BTEC Level 5 Professional Award in Cyber Investigations

The programme begins with a session providing learners with an understanding of cyber-dependent and cyber-enabled crime. Learners will explore the methodologies that are used to detect cybercrime and evaluate the strategies and processes to reduce threat, risk and harm from such crime. Learners will explore the role and responsibilities of cyber investigation first responders. They will also analyse key legislation that must be adhered to during an investigation.

Key learning points:

• Understand how to identify and reduce the threat of cyber-dependent/enabled crime
• Identify the different types and functions of malware and how to reduce the threat from them
• Understand the role and responsibilities of a cyber investigator and first responder

The programme will then provide learners with an understanding of the techniques used to examine covert and overt computer networks, and the opportunities these provide for cyber investigation plans. Learners will learn how to analyse network logs, traces network routers to extract information. They will also gain an understanding of how deal with victims, witnesses and suspects in relation to cyber investigations.

Key learning points:

• Determine the function and development of cyber investigative plans
• Understand the concepts of digital forensics used to identify evidence of a cybercrime
• Identify the approaches of dealing with victims, witnesses and suspects in a cybercrime

This session will cover the open source information systems and the importance of open source databases, technical archives and social media in cyber investigations. Learners will gain an understanding of the importance of adhering to current legislation, procedures and policies relating to cyber investigations and how these have an impact on cyber investigations and decision-making.

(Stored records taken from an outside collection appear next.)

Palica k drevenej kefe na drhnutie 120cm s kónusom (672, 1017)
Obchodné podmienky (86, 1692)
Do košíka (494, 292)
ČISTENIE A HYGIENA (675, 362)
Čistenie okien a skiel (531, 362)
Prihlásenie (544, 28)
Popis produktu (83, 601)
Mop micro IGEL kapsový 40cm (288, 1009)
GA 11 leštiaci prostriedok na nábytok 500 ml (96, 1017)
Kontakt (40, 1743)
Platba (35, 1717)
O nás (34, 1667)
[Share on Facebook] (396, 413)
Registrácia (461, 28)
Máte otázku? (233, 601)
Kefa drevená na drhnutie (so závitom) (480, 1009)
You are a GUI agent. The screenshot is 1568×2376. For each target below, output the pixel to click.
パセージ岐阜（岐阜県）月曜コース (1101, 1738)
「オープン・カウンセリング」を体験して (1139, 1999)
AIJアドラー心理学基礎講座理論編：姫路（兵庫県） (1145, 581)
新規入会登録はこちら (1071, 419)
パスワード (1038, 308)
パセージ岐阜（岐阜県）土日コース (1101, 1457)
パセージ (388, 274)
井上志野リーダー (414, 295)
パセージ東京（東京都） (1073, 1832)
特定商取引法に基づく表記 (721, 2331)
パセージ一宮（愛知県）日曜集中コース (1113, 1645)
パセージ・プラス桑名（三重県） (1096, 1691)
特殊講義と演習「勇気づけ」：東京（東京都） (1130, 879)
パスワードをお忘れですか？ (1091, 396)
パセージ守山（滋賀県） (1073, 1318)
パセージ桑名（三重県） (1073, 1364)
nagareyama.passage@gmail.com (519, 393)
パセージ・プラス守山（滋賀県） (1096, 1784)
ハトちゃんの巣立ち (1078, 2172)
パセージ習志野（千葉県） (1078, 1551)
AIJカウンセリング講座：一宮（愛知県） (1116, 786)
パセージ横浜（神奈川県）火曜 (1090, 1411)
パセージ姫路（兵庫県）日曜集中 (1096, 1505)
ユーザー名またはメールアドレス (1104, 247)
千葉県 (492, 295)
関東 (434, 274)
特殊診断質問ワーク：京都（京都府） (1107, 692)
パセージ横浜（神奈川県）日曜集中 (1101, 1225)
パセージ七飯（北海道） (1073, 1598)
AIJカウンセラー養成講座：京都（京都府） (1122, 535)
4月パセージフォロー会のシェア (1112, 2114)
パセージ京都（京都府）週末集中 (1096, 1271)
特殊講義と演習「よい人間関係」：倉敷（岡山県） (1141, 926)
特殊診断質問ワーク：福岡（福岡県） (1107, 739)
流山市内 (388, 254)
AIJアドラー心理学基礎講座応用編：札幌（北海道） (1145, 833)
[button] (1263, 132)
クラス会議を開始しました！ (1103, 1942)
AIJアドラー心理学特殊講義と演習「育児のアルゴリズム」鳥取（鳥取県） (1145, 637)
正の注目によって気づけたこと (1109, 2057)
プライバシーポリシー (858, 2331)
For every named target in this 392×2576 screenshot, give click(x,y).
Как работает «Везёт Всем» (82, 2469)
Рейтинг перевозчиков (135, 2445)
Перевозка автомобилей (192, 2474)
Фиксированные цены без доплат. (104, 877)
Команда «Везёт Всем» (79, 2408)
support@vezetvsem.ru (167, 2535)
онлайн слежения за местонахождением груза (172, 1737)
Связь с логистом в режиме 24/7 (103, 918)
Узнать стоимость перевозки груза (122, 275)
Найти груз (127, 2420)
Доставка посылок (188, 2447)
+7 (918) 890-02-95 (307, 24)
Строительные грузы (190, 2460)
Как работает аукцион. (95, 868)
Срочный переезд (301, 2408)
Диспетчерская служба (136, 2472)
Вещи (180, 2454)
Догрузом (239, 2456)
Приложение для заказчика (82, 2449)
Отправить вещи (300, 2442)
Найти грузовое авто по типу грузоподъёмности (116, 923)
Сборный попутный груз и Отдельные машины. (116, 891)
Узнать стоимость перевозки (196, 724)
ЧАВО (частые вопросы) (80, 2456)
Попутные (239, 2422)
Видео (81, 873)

Learners will explore how the outcomes of different cybercrime cases in UK and European Courts impact on cyber investigation tactics.

Key learning points:

• Understand how to identify, secure and preserve digital evidence during a cybercrime investigation
• Identify the benefits and challenges of open source material in a cybercrime investigation
• Evaluate the impact of current legislation, procedures and policies on a cybercrime investigation

The face-to-face delivery for the BTEC Level 5 Award programme will end with a session providing learners with an understanding of the importance of preparing and maintaining case files for cyber investigations.
Learners will develop an understanding of the preparation of digital material for prosecutors, tribunals or court hearings. They will analyse sanitisation and redaction issues relating to digital material and explore the importance of preparing material in a format that takes into account the legal and regulatory frameworks of a court or tribunal case.
Learners will also explore the importance of maintaining accurate case files for cyber investigations. They will analyse different case file and risk assessment models that are available to investigators. They will explore the potential threats, such as challenges to the integrity of digital material that may arise and the control measures that could be used to counter these.

Key learning points:

• Understand the importance of preparing digital material in an appropriate format for lawyers, tribunals and court hearings
• How to prepare and maintain a case file in a cybercrime investigation

Those who successfully complete the pre-course work, 4-days of face-to-face training and the post course assessment will be eligible for the BTEC Level 5 Professional Award in Cyber Investigations.